OBJECTIVE ::
Write the next part of the forum thread about restoring a brick fireplace after a gas heater was removed, starting right after its last sentence.

TEXT PASSAGE ::
•••••

# Forum Home Renovation Brickwork  restore fireplace

## stevekicks

Hey guys..  
I've just removed an old gas heater from our fireplace in the hope to use it as a fireplace. Unfortunatley it looks like it has to be rebuilt..  
Here's what it looks like:         
Just wondering if someone could recommend someone who could do the work? Maybe even an estimate cost? 
Depending on the price of getting it fixed, we may go for a gas fireplace..  
Dimensions of the fireplace are: (HxWxD) 710mm x 650mm x 530mm 
Cheers.

----------


## Black Cat

How old is your house? That looks as if it has been rebuilt to install the heater you just removed, and might once have been a real fireplace, before someone stuck those varnished bricks around it. 
I had three fireplaces and two chimneys repaired from rather worse condition than that, and it cost around $2000 using lime mortar. The convict bricks cost a bit extra but were necessary to match what was in the house. Will go look for some before and after pix for you.

•••••

EXTRACTED RECORDS ::
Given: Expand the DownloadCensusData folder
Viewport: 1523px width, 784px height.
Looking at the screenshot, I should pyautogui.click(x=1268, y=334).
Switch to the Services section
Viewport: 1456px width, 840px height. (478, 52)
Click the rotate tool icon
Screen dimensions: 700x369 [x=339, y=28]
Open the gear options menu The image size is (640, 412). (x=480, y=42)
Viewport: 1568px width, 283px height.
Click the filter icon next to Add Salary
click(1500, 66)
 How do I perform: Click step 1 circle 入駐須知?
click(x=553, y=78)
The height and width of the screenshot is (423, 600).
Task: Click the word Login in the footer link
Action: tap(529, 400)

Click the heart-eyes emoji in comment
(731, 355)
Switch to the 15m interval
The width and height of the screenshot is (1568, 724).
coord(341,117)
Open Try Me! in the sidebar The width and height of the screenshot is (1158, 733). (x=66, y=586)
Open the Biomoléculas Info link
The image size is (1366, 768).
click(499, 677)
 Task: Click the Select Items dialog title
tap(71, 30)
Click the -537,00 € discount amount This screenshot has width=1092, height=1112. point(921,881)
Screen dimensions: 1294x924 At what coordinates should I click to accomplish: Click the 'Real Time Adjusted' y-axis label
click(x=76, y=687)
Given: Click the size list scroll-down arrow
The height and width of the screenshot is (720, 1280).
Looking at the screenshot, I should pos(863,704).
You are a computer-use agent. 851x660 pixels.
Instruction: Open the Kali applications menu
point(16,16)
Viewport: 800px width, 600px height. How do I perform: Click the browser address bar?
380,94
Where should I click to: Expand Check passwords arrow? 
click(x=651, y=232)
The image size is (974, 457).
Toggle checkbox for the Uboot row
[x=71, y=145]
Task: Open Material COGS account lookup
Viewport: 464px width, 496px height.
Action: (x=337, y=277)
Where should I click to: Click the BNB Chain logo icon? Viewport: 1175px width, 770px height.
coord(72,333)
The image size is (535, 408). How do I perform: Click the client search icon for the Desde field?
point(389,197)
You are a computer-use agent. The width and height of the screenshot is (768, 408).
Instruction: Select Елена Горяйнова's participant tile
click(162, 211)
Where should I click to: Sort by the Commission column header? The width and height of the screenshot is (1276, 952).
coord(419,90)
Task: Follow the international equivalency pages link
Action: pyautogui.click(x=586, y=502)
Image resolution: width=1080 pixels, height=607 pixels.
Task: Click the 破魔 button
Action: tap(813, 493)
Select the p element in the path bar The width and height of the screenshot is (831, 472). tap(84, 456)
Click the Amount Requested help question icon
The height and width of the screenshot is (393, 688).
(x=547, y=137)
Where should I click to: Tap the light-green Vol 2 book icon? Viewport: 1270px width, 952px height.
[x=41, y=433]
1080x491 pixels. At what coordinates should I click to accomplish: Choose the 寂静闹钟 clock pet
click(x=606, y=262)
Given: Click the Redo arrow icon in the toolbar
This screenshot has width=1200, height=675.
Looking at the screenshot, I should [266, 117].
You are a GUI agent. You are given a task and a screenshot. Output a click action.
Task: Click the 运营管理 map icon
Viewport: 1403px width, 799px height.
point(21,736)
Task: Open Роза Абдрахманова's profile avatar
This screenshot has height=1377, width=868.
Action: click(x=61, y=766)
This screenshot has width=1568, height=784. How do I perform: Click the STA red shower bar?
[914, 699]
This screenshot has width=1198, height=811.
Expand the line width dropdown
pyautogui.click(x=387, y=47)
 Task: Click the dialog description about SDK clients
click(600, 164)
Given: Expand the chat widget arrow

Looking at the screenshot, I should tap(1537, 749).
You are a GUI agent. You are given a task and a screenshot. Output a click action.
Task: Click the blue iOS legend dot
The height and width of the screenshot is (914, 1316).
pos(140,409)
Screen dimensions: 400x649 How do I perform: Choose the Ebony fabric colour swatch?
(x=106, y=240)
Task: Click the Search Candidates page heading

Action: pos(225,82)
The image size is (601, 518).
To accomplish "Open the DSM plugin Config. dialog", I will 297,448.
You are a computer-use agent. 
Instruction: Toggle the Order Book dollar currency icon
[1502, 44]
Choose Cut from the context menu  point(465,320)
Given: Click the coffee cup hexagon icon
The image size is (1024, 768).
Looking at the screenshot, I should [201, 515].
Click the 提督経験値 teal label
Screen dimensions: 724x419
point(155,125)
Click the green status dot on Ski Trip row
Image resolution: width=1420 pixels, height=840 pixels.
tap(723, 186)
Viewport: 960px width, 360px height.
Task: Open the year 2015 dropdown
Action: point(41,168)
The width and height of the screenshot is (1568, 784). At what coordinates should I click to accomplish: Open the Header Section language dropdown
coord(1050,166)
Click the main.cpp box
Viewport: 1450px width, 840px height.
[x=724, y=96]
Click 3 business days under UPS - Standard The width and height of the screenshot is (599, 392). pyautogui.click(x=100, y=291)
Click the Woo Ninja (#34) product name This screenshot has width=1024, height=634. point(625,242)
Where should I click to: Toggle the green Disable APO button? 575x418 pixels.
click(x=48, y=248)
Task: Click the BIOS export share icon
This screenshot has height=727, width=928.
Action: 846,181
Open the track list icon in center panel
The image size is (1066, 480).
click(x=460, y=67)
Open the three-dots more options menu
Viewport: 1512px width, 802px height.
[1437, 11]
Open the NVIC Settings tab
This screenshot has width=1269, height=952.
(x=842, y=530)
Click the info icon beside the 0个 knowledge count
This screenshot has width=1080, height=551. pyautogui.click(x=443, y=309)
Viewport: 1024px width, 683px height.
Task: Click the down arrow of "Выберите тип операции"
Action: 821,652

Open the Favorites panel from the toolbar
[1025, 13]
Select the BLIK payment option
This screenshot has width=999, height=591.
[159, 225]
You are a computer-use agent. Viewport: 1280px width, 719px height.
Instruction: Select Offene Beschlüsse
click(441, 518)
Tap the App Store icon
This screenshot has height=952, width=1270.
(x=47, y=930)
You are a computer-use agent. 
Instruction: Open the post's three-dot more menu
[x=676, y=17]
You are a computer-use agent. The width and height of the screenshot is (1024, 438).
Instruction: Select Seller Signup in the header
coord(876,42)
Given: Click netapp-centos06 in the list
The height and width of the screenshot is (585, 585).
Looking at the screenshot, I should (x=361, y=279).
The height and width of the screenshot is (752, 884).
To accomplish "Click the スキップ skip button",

•••••

RESULT ::
----------


## Black Cat

here you go:
 Before, during and after in the loungeroom. The mantelpiece is stored on site and is awaiting a time for me to get around to refurbishment and I need to get the brickie back to render the chimney breast before I replace it. In case you are sharp of eye and notice the different skirting board, the middle pic is taken from the bedroom back into the loungeroom, showing the re-bricking of the cheeks of the fire place. These had completely burned out.

----------


## stevekicks

wow that looks great. nice work. 
ours is a 50s house.. im pretty sure it used to be a real fireplace as the sides of the bricks are all burnt. i've got a quote from a guy who said he'd redo the "rollback" for $450 cash (i supply the bricks). i've called 3 other places and left my number - none of them returned my call which im a bit pee'd off about. 
apparently i have to remove the flu off the top of the chimney too.. not sure how much work that is. also had a look at gas fireplaces.. too expensive IMO. as we have ducted heating, this is more for atmosphere rather than primary heating.

----------


## Black Cat

The flue is probably just inserted in the existing chimney (worth checking you actually have a properly built chimney before you go too far), in which case it is simply a matter of pulling it out, section at a time, drilling out the pop rivets so you can pull it apart, then moving on to the next section.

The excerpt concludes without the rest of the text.